Unsupervised Domain Adaptation with Residual Transfer Networks

From statwiki
Jump to navigation Jump to search

Introduction

Domain Adaptation [1]is a problem in machine learning which involves taking a model which has been trained on a source domain, and applying this to a different (but related) target domain. Unsupervised domain adaptation refers to the situation in which the source data is labelled, while the target data is (predominantly) unlabeled. The problem at hand is then finding ways to generalize the learning on the source domain to the target domain. In the age of deep networks this problem has become particularly salient due to the need for vast amounts of labeled training data, in order to reap the benefits of deep learning. Manual generation of labeled data is often prohibitive, and in absence of such data networks are rarely performant. The attempt to circumvent this drought of data typically necessitates the gathering of "off-the-shelf" data sets, which are tangentially related and contain labels, and then building models in these domains. The fundamental issue that unsupervised domain adaptation attempts to address is overcoming the inherent shift in distribution across the domains, without the ability to observe this shift directly.
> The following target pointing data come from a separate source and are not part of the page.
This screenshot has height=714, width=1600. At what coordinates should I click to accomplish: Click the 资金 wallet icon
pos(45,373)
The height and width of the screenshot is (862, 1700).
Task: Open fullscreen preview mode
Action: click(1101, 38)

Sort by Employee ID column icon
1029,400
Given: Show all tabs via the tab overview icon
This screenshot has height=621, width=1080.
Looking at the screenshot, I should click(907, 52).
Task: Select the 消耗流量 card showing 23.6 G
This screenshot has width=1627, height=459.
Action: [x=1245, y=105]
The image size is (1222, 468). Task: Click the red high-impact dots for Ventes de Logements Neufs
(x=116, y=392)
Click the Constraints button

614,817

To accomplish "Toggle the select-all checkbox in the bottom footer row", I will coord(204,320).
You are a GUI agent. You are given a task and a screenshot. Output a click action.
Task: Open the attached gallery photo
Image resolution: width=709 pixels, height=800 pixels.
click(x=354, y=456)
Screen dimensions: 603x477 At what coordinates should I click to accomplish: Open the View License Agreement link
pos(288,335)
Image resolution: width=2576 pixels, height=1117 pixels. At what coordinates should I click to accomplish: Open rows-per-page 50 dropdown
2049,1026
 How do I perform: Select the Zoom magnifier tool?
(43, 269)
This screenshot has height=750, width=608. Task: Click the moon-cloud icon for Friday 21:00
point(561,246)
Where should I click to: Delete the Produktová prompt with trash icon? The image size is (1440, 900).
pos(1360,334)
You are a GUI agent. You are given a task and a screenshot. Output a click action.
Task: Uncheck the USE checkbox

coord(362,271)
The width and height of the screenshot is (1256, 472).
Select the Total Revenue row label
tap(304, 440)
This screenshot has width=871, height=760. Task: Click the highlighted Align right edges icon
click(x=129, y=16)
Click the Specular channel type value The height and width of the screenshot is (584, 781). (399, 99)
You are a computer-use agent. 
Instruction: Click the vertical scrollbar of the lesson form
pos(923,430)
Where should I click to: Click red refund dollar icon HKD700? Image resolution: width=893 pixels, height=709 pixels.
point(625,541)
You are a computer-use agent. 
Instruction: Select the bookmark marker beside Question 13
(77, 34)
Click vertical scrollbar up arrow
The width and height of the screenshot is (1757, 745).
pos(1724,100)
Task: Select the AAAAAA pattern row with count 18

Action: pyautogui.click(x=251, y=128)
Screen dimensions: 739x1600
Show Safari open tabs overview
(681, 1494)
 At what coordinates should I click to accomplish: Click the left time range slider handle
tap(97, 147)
This paper proposes a method for unsupervised domain adaptation which relies on three key components:

  1. A kernel-based penalty to ensure that the abstract representations generated by the networks hidden layers are similar between the source and the target data;
  2. An entropy based penalty on the target classifier, which exploits the entropy minimization principle; and
  3. A residual network structure is appended, which allows the source and target classifiers to differ by a (learned) residual function, thus relaxing the shared classifier assumption which is traditionally made.

This method outperforms state-of-the-art techniques on common benchmark datasets, and is flexible enough to be applied in most feed-forward neural networks.

The Office-31 Dataset Images for Backpack. Shows the variation in the source and target domains to motivate why these methods are important.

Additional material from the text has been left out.